Piteux état des routes du Moyen-Ogooué : le gouvernement à pied d'ouvre pour une solution provisoire



2025-12-29 10:37:00

Face à la dégradation avancée des axes stratégiques Bifoun–Ndjolé et Bifoun–Lambaréné, le gouvernement gabonais rompt avec l’inaction passée. Sous l’impulsion du ministère des Travaux publics et avec l’appui direct des plus hautes autorités de l’État, une réponse d’urgence est engagée pour soulager les populations et rétablir la continuité territoriale, en attendant des travaux de réhabilitation lourds.



Dans le Moyen-Ogooué, il n’y a ni trêve ni calendrier indulgent lorsque l’intérêt général est en jeu. Le week-end dernier, le ministre des Travaux publics, Edgard Moukombi, a personnellement conduit une mission de terrain pour inspecter des tronçons routiers devenus emblématiques du malaise infrastructurel national. Longtemps négligées, les routes Bifoun–Ndjolé (56 km) et Bifoun–Lambaréné (71 km) présentent aujourd’hui un niveau de dégradation critique, affectant la sécurité, l’économie locale et la mobilité des usagers. Face à la pression croissante des populations, le ministère a décidé d’agir sans attendre, en lançant un programme de traitement des points les plus dangereux, notamment par le rebouchage des cratères et la stabilisation des sections les plus endommagées.

Cette intervention d’urgence n’est pas un simple replâtrage technique, mais un signal politique clair. Le gouvernement assume l’héritage lourd laissé par plus d’une décennie de gestion externalisée, durant laquelle le ministère des Travaux publics avait été privé de ses leviers d’action au profit d’une agence dont l’inefficacité se mesure aujourd’hui à l’ampleur des dégâts. L’absence d’un véritable programme d’entretien routier a transformé le réseau national en une succession d’urgences coûteuses. En réinvestissant pleinement ses prérogatives, le ministère opère un retour à la responsabilité publique et à la planification, rompant avec une logique qui a durablement fragilisé les infrastructures.

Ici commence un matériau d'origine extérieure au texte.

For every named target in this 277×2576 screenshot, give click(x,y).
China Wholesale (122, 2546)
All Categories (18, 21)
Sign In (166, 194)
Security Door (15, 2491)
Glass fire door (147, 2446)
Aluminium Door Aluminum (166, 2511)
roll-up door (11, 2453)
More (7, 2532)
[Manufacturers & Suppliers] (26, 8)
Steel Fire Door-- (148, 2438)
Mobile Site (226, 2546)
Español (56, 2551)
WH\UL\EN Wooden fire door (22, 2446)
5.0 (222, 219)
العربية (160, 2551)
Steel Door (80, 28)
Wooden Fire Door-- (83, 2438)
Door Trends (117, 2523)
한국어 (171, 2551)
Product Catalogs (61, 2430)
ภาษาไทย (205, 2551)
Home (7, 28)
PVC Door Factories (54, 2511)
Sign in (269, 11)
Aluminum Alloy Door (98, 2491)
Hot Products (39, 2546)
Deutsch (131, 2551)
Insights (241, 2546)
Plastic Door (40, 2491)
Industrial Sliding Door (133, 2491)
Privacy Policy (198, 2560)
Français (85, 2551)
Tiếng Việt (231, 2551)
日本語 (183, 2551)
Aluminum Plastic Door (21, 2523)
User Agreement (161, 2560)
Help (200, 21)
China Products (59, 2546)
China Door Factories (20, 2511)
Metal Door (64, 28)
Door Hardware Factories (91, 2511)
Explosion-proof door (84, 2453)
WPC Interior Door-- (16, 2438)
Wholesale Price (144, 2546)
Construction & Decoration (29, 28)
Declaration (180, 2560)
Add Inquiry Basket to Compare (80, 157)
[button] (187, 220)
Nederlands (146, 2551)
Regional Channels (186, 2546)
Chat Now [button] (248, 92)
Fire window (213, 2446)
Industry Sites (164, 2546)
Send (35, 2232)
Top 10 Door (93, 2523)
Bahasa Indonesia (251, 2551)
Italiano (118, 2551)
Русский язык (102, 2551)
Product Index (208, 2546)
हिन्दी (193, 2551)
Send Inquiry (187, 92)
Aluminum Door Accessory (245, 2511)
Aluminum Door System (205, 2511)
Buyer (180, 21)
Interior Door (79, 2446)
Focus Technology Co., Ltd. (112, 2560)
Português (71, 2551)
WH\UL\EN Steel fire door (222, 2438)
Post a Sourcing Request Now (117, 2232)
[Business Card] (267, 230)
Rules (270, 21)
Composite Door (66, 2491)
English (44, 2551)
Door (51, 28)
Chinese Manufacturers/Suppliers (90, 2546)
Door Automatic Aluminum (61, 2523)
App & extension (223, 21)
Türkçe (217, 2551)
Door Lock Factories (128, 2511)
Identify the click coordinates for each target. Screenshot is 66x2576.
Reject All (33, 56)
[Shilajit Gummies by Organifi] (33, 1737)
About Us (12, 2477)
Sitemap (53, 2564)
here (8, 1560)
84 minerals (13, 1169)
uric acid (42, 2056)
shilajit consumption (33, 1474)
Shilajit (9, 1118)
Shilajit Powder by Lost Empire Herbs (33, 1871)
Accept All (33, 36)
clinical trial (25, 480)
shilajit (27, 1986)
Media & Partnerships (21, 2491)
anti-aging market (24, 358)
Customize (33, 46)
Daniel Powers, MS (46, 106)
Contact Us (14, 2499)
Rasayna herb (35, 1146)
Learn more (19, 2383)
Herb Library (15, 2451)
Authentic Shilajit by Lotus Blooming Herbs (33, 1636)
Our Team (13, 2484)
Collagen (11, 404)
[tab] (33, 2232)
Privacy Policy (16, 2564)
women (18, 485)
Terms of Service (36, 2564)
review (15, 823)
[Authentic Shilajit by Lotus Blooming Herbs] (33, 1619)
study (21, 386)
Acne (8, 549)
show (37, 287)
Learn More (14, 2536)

Cette nouvelle approche s’inscrit dans la dynamique politique ouverte depuis le Coup de la Libération et l’entrée du Gabon dans la Vᵉ République, sous le leadership du président Brice Clotaire Oligui Nguema. Le message est sans ambiguïté : l’État reprend la main, assume ses choix et privilégie l’action concrète. Déterminé à restaurer la crédibilité de l’action publique, Edgard Moukombi affiche une ligne claire : répondre aux urgences immédiates tout en préparant des solutions durables. La modernisation et la préservation des routes nationales ne sont plus des promesses, mais un chantier stratégique au cœur du projet de redressement de l’État.